Sandra Stone (April 4, 1934 – February 27, 2018) was an Oregon-based visual and conceptual artist as well as a poet, playwright and author of literary fiction and nonfiction.

==Life==
Sandra Stone was born Alessandria Stone on April 4, 1934, in Portland, Oregon. She married Mel Peters in 1956 and changed her name to Sandra Peters. The couple had three children prior to their divorce. She had use Sandra Stone as her professional name.

Sandra Stone has received more than 35 commissions from major architectural firms to create art for both public interiors and the landscape. She describes her work as "creating metaphor for space through architectural concepts, context, and literary text."

She was awarded fellowships from Bread Loaf, Virginia Center for the Creative Arts, and Literary Arts Inc. In 2007 her writing won the Dana Award in Poetry. In 2000 her 24-word letter was chosen from among 7,500 entries as the winner of a one-time national competition sponsored by the Consulate-General of Japan and the US Postal Service. Her 1997 collection of poetry, Cocktails with Breughel at the Museum Café, was selected as the winner of a national manuscript competition. In 1998 Stone's book won the Oregon Literary Arts Book Award.

Her work has appeared in The Hudson Review, The New Republic, International Poetry Review, JAMA, The Midwest Quarterly, Denver Quarterly, The Southwest Review, and elsewhere.

She had lived in Portland, Oregon, and sometimes in New York City. She died in Portland, Oregon, on February 27, 2018, at the age 83.)

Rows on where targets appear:
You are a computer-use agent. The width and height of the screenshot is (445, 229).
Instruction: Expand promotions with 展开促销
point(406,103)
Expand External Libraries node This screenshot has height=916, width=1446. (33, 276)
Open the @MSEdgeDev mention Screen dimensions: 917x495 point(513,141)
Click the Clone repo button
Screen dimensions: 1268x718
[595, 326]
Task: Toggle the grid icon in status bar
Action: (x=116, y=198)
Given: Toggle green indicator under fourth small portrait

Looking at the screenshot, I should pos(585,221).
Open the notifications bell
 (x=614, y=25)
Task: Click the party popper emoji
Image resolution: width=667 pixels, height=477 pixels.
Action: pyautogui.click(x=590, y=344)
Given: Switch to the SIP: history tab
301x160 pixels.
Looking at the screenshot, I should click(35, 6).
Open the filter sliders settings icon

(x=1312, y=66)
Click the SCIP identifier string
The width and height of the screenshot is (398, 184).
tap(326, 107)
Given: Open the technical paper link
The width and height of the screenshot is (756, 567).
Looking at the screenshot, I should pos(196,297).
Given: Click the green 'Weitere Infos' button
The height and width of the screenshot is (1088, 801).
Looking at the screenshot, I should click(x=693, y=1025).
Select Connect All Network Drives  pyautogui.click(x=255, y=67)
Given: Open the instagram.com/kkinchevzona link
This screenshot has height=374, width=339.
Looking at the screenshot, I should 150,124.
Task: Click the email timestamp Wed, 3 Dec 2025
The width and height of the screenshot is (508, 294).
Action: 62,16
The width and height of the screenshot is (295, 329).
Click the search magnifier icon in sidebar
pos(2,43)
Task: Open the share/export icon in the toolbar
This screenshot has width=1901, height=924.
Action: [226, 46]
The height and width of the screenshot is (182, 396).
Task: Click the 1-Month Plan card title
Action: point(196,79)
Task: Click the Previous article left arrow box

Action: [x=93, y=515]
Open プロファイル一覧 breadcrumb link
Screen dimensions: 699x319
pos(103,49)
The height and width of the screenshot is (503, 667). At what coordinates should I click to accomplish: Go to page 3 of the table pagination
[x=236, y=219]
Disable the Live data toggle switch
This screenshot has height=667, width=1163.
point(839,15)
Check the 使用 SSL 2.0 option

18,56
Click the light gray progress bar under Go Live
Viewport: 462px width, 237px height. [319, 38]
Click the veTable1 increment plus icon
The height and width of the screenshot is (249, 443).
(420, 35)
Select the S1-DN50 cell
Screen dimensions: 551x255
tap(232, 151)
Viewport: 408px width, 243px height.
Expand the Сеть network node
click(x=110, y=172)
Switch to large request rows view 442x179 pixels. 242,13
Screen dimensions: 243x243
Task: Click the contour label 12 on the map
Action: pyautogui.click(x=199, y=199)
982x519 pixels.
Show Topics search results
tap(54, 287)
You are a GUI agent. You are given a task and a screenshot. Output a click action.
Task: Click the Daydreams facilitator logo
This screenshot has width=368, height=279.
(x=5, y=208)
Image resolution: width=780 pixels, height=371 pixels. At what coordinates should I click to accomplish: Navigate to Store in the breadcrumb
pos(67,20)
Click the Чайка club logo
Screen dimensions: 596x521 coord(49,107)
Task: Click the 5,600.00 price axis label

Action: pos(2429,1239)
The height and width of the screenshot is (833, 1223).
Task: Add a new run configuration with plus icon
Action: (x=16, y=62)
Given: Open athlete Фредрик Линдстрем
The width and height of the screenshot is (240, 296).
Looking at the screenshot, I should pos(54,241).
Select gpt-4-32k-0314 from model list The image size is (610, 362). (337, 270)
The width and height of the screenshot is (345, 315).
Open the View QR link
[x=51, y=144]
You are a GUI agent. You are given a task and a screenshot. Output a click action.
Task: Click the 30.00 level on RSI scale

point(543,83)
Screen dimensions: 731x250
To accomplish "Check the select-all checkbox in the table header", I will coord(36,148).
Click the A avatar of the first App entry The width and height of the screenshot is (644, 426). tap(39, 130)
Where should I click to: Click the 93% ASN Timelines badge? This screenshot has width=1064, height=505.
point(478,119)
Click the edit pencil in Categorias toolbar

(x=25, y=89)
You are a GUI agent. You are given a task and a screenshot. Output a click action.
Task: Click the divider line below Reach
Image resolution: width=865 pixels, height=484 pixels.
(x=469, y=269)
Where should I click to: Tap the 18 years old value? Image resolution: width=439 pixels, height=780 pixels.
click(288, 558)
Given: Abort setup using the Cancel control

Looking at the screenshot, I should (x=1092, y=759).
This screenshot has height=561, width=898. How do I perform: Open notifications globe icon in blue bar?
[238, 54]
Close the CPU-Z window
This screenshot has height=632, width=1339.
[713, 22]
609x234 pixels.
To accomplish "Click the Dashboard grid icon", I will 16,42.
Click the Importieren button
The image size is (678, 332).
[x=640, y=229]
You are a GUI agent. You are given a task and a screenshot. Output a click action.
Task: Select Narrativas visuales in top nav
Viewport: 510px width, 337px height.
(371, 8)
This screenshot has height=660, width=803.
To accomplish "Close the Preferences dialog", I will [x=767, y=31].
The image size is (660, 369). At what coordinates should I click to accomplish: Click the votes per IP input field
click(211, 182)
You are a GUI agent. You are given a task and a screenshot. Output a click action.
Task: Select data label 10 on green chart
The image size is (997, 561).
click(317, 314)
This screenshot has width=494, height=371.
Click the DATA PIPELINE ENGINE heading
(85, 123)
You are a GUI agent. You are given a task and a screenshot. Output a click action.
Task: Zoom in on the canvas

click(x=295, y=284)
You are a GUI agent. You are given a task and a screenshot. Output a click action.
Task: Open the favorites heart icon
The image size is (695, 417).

**Exercise set**.
(A) Can you repeat the stretch of the Sandra Stone biography from "She was awarded" through "Review, and elsewhere."?
(B) Could you give the stretch of the listing from the line containing "The width and height of the screenshot is (295, 329)." through the line containing "pos(103,49)" as a Markdown table with the columns No. and Line, leaving out blank lines?
The Sandra Stone biography and the listing were drawn from separate sources.

**Results for each task**.
(A)
She was awarded fellowships from Bread Loaf, Virginia Center for the Creative Arts, and Literary Arts Inc. In 2007 her writing won the Dana Award in Poetry. In 2000 her 24-word letter was chosen from among 7,500 entries as the winner of a one-time national competition sponsored by the Consulate-General of Japan and the US Postal Service. Her 1997 collection of poetry, Cocktails with Breughel at the Museum Café, was selected as the winner of a national manuscript competition. In 1998 Stone's book won the Oregon Literary Arts Book Award.

Her work has appeared in The Hudson Review, The New Republic, International Poetry Review, JAMA, The Midwest Quarterly, Denver Quarterly, The Southwest Review, and elsewhere.

(B)
| No. | Line |
|---|---|
| 1 | The width and height of the screenshot is (295, 329). |
| 2 | Click the search magnifier icon in sidebar |
| 3 | pos(2,43) |
| 4 | Task: Open the share/export icon in the toolbar |
| 5 | This screenshot has width=1901, height=924. |
| 6 | Action: [226, 46] |
| 7 | The height and width of the screenshot is (182, 396). |
| 8 | Task: Click the 1-Month Plan card title |
| 9 | Action: point(196,79) |
| 10 | Task: Click the Previous article left arrow box |
| 11 | Action: [x=93, y=515] |
| 12 | Open プロファイル一覧 breadcrumb link |
| 13 | Screen dimensions: 699x319 |
| 14 | pos(103,49) |